• [Work to be completed] Scan the entries below and report only how many lines contain "dropdown".

• [Records supplied]
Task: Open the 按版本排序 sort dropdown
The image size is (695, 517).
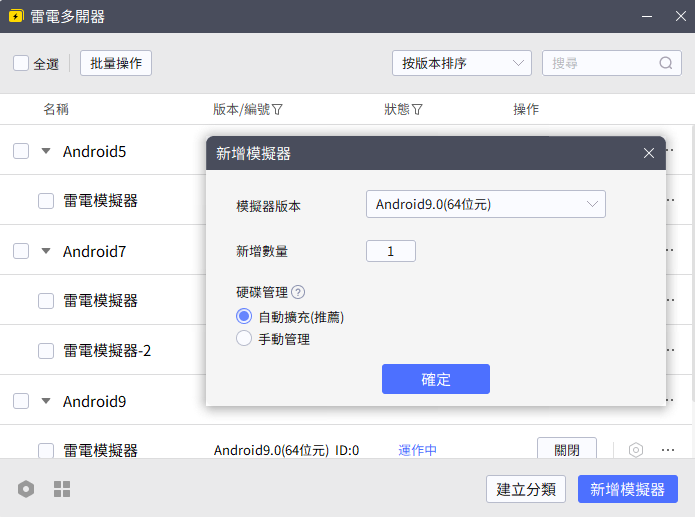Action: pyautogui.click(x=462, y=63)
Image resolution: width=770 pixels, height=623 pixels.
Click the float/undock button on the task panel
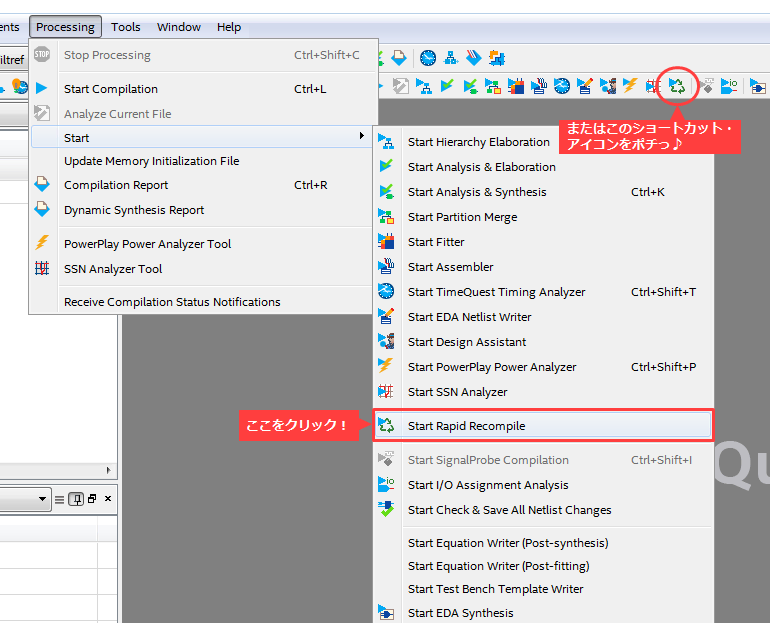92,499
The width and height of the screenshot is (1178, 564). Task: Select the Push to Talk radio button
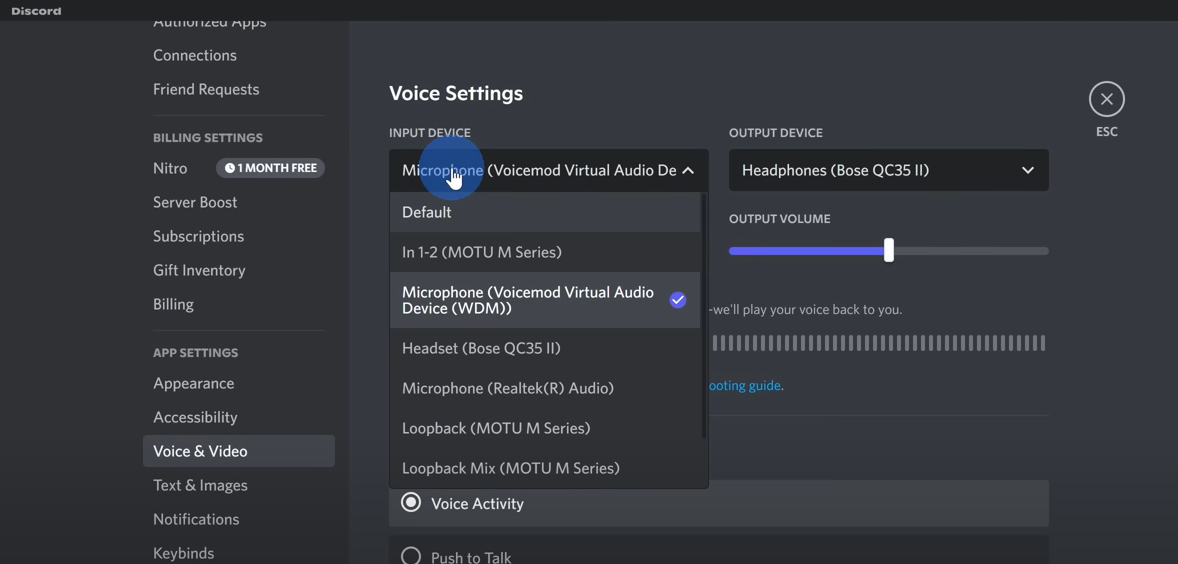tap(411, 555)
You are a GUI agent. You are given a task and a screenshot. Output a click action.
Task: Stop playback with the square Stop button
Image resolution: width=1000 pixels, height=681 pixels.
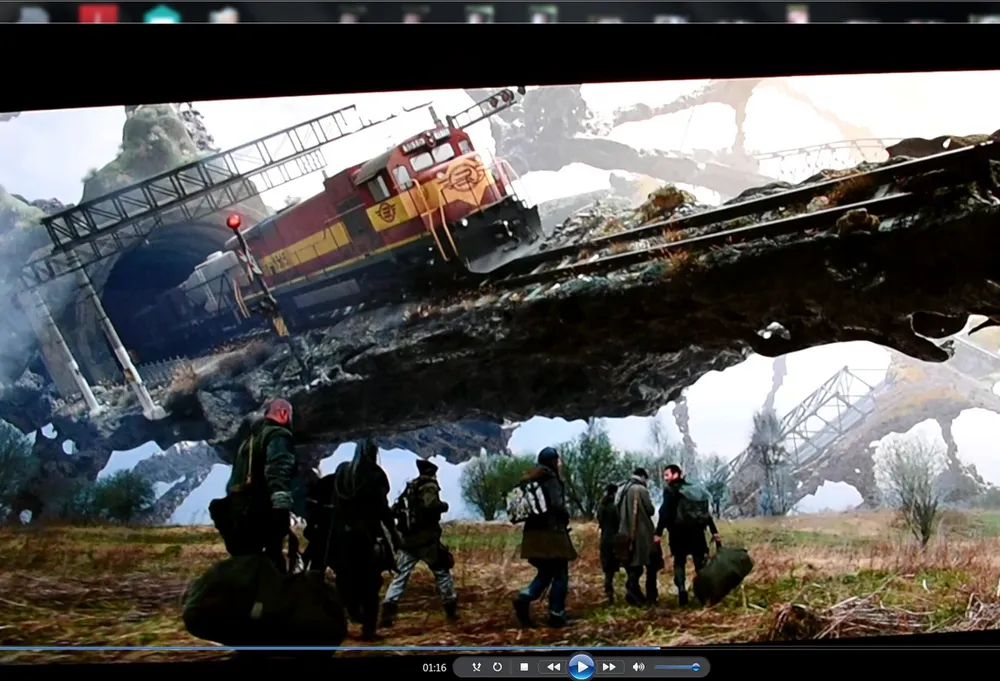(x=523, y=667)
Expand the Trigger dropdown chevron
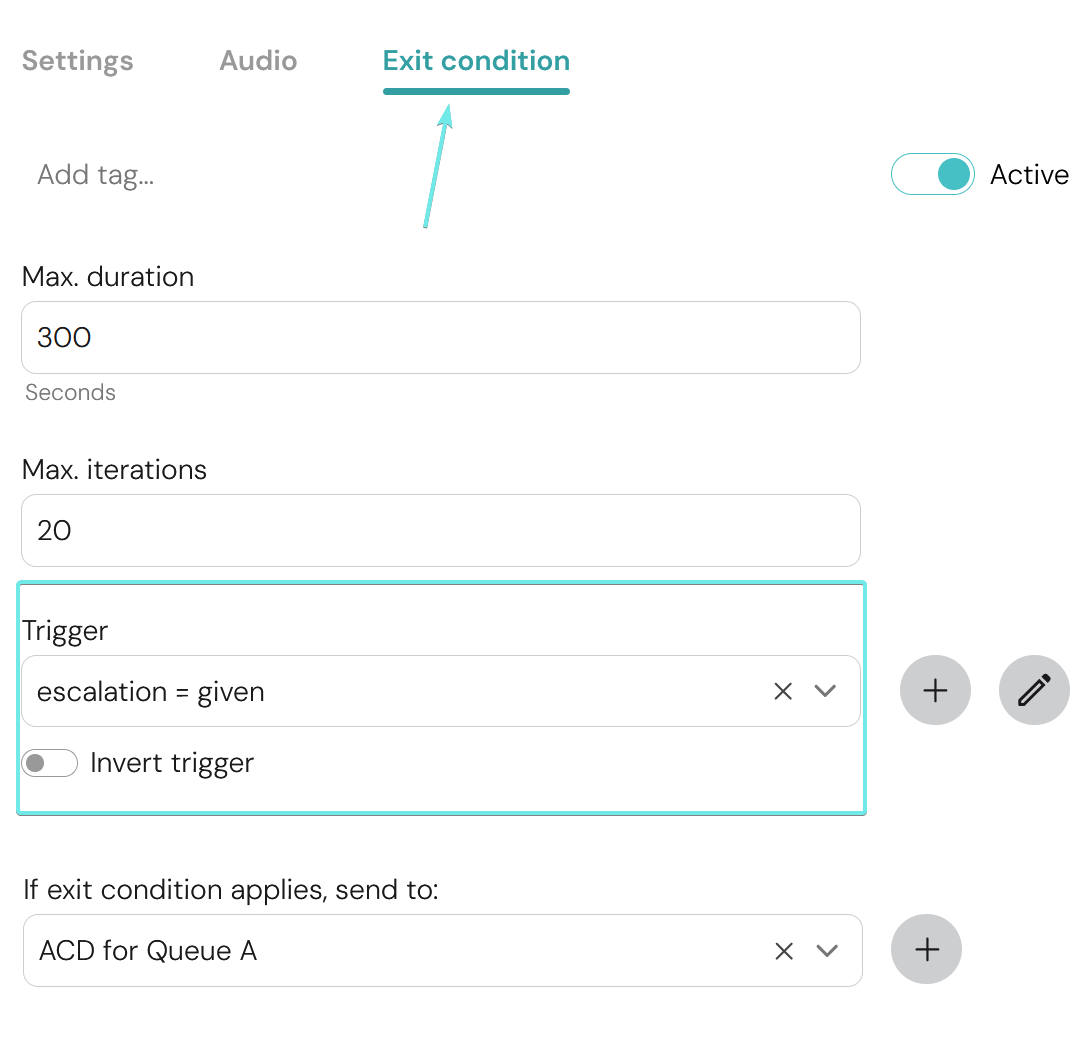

• [Answer box] 2